TEXT SHOWN >>
If your kegging though you'd only really need to go to 19 or 20L depending on your keg size.


----------



## MarkBastard (11/1/09)

Thunderlips said:


> I did the LCPA and JSAA today and filled to the recommended 22.5litres,.
> It did taste a bit watery from the fermenter but I wanted to do it to instructions the first time around.
> 
> If your kegging though you'd only really need to go to 19 or 20L depending on your keg size.



I just ordered the LCPA and JSAA kits. I've been a bit slack lately and haven't had a lot of time so at least with these two kits I'll have some beer quicker and hopefully good enough.

As I'm going into kegs I'll probably do up to 20L or so so hopefully it won't seem 'watery'.


----------



## davewaldo (12/1/09)

I'm keen to hear how you guys go with these kits. Please keep us posted on your results!


----------



## MarkBastard (12/1/09)

Will do dave. I may make a new thread and take some pictures of the kit etc too and various stages of the brewing process.


----------



## Jase71 (12/1/09)

What's the advantage of getting a kit for that price, when you could do an extract brew and control the hopping for around the same price ? I'm about to embark on a JSGA clone, and I'm sure the cost won't be too different. Lets punch the numbers: 

$6 for 60g hops 
$15 for wheat malt 
$12 for pale malt
$2 for 150g crystal malt
$0 for recultured yeast

So that's $35, a mere $4 more for a beer that I have more control over than a kit.


----------



## shellnaf (12/1/09)

I have done the brewcraft LCPA, cost me around $40. The other day I put down another LCPA, similar to the brewcraft but using ingredients I bought from lhbs, cost me just over $30 for a damn good tasting brew, and as jase71 said you have more control. That way you can tweak a bit here & there until it's just right for you. Also if you're a newb like me, I'd rather being doing brews with additions than just throwing some goo and water in a fermenter.

Nathan


----------



## MarkBastard (12/1/09)

Jase71 said:


> What's the advantage of getting a kit for that price, when you could do an extract brew and control the hopping for around the same price ? I'm about to embark on a JSGA clone, and I'm sure the cost won't be too different. Lets punch the numbers:
> 
> $6 for 60g hops
> $15 for wheat malt
> ...

DATA EXTRACTS >>
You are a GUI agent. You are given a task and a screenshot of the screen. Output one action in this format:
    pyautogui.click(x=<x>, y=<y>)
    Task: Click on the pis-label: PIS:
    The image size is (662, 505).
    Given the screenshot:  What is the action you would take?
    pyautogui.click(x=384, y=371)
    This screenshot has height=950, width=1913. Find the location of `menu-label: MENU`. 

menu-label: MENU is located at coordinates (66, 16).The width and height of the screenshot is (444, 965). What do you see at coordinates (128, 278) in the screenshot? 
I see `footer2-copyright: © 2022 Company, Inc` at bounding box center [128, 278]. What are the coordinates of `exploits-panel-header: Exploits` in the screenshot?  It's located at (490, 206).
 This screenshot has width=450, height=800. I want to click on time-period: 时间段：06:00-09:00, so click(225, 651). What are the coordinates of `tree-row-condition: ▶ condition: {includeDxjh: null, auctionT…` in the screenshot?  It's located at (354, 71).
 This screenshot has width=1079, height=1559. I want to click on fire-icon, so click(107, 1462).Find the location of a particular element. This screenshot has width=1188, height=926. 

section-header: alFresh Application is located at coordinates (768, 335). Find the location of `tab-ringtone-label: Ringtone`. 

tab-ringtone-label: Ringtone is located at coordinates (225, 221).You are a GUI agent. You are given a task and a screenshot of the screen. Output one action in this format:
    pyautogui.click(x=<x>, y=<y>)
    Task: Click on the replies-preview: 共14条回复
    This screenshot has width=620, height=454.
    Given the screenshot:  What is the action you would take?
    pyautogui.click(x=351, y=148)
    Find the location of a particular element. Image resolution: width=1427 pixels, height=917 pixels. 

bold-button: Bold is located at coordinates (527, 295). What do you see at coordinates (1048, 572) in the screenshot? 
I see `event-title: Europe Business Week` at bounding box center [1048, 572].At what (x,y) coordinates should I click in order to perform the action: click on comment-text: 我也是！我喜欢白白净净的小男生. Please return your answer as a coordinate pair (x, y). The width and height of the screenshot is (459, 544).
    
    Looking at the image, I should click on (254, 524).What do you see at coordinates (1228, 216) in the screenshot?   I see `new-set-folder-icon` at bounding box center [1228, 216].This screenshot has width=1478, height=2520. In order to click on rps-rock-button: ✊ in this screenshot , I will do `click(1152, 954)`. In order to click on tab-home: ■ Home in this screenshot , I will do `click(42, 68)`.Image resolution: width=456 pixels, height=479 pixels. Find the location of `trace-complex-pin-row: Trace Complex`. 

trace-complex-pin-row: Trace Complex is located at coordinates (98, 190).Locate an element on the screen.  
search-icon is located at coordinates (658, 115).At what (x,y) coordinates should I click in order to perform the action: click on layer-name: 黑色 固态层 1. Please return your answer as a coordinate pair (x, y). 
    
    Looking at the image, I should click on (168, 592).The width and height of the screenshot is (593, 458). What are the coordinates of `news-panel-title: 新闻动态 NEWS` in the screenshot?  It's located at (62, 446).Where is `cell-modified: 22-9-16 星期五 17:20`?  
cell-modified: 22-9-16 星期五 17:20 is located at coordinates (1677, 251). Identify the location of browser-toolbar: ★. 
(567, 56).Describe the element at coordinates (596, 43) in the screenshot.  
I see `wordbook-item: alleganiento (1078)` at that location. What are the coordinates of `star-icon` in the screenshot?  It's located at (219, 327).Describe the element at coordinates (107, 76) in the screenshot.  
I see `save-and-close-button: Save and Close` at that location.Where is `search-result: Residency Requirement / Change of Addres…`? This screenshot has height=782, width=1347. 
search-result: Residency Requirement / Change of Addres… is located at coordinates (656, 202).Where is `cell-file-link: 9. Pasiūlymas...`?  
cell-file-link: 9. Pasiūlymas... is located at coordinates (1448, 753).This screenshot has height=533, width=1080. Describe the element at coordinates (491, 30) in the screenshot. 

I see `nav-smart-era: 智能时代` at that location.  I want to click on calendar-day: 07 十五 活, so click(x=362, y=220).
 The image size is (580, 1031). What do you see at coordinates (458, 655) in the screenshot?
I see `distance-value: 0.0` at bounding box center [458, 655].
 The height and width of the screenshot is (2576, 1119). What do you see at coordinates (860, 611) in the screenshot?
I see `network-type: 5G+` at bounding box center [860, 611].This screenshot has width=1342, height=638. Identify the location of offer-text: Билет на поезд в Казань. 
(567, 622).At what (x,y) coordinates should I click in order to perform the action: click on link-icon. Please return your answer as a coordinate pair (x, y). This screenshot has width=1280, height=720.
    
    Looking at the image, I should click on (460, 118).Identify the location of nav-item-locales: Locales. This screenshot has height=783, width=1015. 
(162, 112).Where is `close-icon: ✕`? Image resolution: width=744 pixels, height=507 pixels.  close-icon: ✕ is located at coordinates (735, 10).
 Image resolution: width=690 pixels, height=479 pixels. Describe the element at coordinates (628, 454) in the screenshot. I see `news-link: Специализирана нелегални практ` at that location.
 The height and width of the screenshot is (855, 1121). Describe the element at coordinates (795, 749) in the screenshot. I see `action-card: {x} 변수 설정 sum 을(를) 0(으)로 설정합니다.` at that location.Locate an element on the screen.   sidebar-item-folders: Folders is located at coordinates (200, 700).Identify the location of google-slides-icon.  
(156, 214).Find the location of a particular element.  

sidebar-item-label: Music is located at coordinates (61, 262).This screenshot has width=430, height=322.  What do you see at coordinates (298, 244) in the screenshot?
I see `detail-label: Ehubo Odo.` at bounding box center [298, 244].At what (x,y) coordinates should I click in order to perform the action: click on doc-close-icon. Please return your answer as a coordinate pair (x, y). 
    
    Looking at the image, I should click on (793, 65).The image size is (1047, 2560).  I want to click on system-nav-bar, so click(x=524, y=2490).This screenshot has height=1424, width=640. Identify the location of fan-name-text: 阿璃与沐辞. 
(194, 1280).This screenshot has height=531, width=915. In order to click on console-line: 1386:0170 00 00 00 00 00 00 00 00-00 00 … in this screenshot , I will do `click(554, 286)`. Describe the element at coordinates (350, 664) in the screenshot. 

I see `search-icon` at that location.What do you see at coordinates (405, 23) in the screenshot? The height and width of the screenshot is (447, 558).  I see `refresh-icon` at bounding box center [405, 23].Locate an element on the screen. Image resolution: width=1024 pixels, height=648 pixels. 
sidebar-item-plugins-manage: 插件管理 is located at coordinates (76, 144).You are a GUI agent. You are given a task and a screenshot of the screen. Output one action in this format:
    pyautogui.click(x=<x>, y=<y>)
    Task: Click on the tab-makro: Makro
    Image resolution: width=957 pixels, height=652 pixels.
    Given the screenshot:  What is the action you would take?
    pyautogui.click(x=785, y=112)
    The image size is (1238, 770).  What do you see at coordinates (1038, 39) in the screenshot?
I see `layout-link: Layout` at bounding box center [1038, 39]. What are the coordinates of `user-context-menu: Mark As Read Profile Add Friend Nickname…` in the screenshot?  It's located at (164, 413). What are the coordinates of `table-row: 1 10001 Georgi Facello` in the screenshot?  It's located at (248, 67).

TASK INSTRUCTIONS >> From the beer-kit forum thread above, copy the stretch from "I just ordered" through "hopefully good enough." word for word.

WRITTEN REPLY >>
I just ordered the LCPA and JSAA kits. I've been a bit slack lately and haven't had a lot of time so at least with these two kits I'll have some beer quicker and hopefully good enough.